When President Joe Biden originally unveiled his ambitious infrastructure package, called the American Jobs Plan, it came with a hefty price tag: roughly $2.25 trillion. Polls nevertheless showed fairly broad public support for the proposal.
Congressional Republicans, however, were not among the impressed. GOP leaders acknowledged the importance of domestic infrastructure investments, but their offer was a $568 billion plan. It wasn’t long, however, before the fine print came into view and we realized the pitch was actually far smaller than it appeared.
The White House, desperate to govern, tried to keep the process moving in a constructive direction anyway, lowered the topline price tag of Biden’s plan to $1.7 trillion, and challenged Republican lawmakers to move in the president’s direction.

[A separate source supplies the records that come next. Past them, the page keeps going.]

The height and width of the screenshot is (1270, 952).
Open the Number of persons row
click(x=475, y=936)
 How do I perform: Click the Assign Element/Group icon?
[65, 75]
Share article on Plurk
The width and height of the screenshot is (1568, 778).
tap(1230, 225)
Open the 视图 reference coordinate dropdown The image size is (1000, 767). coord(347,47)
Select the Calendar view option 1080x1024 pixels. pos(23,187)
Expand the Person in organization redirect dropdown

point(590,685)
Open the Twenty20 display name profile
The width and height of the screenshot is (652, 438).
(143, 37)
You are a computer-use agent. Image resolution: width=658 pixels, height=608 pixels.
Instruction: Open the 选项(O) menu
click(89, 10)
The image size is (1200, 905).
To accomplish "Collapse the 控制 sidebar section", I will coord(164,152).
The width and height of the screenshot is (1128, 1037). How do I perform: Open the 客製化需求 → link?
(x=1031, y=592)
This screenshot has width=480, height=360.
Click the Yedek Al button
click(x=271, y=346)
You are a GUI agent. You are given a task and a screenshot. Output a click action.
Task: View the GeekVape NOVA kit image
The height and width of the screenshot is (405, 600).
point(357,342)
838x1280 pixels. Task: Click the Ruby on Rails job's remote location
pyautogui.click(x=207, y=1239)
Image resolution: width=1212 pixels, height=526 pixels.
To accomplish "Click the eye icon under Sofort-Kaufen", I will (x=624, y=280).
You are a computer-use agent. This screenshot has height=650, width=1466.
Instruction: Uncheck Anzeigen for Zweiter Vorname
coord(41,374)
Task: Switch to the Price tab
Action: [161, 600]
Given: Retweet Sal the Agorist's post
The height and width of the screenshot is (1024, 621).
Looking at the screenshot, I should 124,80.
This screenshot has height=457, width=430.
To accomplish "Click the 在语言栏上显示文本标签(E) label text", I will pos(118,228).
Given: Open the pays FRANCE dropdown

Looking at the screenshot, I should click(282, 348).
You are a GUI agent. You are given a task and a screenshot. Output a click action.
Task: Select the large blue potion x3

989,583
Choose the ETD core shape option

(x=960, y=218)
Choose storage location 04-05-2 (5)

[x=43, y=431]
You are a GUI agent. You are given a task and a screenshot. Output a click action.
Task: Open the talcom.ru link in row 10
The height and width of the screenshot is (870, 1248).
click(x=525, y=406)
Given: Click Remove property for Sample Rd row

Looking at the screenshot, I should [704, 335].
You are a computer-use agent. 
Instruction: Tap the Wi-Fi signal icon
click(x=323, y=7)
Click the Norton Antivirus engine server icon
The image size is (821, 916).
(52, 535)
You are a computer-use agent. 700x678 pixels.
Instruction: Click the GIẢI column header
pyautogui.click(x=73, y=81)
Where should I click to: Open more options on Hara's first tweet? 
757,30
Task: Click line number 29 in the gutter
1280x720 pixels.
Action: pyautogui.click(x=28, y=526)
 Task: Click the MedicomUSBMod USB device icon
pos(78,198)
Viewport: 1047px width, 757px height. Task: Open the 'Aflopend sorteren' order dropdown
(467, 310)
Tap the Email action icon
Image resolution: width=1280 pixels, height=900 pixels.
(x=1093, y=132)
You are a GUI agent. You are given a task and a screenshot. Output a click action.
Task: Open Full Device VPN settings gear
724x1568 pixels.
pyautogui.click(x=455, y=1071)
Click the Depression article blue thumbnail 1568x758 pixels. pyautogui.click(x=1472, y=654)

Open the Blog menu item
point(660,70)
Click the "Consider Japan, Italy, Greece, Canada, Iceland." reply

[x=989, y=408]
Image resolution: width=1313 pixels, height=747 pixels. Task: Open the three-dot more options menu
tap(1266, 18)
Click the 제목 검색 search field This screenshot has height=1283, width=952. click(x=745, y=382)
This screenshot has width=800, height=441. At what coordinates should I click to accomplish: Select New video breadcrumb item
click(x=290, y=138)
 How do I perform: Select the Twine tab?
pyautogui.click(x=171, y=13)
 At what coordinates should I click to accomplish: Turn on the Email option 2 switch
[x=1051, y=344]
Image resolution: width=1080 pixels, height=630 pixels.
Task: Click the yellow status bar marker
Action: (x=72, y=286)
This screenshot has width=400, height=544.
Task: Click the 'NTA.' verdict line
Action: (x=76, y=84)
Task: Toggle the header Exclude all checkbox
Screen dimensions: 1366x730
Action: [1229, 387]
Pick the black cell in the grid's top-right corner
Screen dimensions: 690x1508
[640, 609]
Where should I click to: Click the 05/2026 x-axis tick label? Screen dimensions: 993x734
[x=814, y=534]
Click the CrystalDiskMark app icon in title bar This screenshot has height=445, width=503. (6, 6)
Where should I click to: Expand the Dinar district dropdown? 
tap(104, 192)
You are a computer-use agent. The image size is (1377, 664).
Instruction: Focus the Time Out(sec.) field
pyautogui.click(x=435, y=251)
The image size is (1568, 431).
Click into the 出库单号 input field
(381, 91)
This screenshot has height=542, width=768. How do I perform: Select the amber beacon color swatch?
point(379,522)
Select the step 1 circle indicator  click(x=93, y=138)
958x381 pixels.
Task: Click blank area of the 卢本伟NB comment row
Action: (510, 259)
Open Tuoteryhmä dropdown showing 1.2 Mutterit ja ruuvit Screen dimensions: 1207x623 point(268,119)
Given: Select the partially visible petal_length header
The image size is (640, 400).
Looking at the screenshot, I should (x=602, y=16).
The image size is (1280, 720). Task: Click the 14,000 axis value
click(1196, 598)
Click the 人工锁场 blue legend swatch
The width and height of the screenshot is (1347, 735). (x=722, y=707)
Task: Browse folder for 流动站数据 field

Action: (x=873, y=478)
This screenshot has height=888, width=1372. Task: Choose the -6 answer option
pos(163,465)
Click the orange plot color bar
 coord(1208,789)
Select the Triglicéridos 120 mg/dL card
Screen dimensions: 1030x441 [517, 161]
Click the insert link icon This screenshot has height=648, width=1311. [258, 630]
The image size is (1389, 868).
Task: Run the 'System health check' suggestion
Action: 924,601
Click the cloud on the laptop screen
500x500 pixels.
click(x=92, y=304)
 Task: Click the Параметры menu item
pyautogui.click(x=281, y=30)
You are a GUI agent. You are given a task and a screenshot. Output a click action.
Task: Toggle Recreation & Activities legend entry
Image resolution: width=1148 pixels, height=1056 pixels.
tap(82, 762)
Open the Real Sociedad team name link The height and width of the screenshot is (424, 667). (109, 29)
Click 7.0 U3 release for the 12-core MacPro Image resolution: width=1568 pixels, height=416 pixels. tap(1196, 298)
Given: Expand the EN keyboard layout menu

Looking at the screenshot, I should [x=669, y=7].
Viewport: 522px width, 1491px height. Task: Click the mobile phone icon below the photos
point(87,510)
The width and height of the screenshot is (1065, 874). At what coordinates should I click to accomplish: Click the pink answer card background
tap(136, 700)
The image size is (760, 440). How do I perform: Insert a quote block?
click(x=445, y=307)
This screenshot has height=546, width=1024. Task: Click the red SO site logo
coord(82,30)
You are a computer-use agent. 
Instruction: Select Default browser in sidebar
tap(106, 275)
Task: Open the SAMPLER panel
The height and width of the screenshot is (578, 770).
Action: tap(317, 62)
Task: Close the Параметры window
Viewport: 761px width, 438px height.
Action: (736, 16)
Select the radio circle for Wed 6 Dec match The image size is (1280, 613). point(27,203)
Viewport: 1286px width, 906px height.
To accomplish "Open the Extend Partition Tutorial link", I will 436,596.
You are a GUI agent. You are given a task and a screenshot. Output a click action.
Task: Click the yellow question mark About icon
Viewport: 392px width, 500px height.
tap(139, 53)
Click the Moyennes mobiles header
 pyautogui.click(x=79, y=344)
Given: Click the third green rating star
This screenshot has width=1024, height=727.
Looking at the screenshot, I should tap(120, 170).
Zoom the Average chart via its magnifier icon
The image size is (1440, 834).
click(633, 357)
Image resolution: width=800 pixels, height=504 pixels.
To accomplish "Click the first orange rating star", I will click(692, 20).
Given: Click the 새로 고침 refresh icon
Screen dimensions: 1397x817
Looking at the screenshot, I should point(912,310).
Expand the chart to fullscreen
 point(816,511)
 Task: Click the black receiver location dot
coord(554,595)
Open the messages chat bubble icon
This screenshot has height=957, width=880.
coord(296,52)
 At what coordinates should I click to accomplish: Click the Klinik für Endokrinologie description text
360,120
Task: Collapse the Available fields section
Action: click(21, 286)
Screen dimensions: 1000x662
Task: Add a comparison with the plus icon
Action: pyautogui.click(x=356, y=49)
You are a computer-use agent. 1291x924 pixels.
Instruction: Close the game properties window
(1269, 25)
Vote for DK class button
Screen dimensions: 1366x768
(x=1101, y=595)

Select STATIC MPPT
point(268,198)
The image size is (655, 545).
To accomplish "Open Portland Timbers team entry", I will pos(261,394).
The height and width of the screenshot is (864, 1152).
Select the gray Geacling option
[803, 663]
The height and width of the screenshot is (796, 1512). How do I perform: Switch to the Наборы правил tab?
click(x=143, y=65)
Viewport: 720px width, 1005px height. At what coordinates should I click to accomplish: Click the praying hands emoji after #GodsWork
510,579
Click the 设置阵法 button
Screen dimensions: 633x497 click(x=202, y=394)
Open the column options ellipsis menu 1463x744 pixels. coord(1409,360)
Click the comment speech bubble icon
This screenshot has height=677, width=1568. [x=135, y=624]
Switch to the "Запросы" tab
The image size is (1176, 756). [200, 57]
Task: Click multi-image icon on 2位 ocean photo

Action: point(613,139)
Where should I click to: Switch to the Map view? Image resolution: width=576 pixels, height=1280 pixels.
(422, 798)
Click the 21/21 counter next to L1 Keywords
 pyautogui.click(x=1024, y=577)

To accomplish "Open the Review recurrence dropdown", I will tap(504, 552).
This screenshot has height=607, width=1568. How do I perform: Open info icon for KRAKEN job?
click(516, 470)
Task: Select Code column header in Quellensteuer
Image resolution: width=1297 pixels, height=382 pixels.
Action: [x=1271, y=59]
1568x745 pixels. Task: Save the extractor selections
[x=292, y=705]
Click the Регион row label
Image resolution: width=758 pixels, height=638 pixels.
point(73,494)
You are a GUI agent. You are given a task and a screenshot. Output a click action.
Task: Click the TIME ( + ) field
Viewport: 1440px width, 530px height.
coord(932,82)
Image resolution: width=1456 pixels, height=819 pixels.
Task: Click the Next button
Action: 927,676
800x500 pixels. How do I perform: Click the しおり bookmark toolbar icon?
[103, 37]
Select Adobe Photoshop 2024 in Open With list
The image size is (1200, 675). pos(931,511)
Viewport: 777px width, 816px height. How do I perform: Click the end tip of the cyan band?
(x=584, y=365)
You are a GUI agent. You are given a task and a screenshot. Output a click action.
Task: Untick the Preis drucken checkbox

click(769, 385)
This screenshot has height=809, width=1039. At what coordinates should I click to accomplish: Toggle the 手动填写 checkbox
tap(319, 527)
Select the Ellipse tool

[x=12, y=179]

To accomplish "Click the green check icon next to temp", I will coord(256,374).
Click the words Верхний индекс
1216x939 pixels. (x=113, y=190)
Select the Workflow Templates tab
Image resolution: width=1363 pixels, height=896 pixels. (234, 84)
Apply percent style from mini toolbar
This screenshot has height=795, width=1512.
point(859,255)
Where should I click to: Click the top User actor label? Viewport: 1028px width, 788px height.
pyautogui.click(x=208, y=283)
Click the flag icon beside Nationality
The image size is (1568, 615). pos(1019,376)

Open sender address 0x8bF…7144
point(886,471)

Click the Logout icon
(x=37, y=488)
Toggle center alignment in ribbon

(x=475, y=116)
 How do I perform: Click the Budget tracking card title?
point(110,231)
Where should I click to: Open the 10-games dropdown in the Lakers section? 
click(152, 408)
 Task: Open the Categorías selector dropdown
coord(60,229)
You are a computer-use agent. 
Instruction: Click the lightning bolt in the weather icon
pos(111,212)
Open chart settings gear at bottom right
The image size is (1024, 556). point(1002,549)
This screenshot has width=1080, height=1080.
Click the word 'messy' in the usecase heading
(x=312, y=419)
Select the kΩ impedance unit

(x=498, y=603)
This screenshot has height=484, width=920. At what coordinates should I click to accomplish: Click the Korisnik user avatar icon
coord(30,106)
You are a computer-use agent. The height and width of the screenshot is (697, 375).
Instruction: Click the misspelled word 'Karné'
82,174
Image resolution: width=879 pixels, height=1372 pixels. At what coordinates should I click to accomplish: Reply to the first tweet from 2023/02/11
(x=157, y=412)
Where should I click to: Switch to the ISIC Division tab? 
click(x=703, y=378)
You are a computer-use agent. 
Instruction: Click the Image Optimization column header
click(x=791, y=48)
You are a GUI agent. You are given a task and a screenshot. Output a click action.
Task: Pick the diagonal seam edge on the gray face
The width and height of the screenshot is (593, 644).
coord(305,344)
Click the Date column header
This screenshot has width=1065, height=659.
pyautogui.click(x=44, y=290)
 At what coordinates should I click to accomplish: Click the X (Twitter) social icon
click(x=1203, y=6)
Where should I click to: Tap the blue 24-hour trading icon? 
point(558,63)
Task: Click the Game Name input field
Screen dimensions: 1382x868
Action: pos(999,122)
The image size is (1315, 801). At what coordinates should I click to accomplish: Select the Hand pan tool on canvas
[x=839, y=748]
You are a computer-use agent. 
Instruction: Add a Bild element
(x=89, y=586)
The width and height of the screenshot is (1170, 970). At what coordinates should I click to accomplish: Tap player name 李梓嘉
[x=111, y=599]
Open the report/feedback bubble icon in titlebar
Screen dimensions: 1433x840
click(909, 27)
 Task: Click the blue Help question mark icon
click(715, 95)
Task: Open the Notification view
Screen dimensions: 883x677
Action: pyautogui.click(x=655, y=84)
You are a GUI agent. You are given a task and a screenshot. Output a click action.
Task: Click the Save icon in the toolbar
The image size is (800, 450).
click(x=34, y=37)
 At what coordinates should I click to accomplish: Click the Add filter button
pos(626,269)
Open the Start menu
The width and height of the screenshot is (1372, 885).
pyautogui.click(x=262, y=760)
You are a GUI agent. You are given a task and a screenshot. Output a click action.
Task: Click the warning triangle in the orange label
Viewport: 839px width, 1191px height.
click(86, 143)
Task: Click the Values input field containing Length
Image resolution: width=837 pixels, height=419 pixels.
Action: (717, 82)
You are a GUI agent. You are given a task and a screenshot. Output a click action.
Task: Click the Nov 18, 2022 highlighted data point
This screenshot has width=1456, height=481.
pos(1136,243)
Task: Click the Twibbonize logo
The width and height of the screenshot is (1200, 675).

In recent days, the Capitol Hill chatter said GOP negotiators would unveil a new counter-proposal, which would be in the ballpark of $1 trillion. As the Washington Post reported, that’s not quite what happened.
In an attempt to salvage stalled negotiations, Senate Republicans on Thursday unveiled a revised counteroffer for infrastructure spending, outlining roughly $928 billion in a package that’s still far short of what the White House has proposed. Only about a quarter of the total price tag appears to represent new spending above baseline levels under the “roadmap” put forward by Sen. Shelley Moore Capito (W.Va.) and her GOP counterparts.
By the White House’s accounting, the last Republican offer pointed to roughly $225 billion in new infrastructure investments. The new Republican pitch — the one that was supposed to up the ante and move the parties closer to some kind of credible compromise — is $257 billion.
This is not a serious counter-proposal.
What’s more, the GOP plan would make these investments over an eight-year period, which means the party is prepared to invest around $32 billion a year in new infrastructure spending over the rest of the decade. That’s not even close to the kind of initiative Biden wants Congress to approve.
As for financing, Republicans continue to insist Trump-era tax breaks for the wealthy and big corporations are untouchable, so they propose paying for their infrastructure package by redirecting funds currently allocated for COVID relief.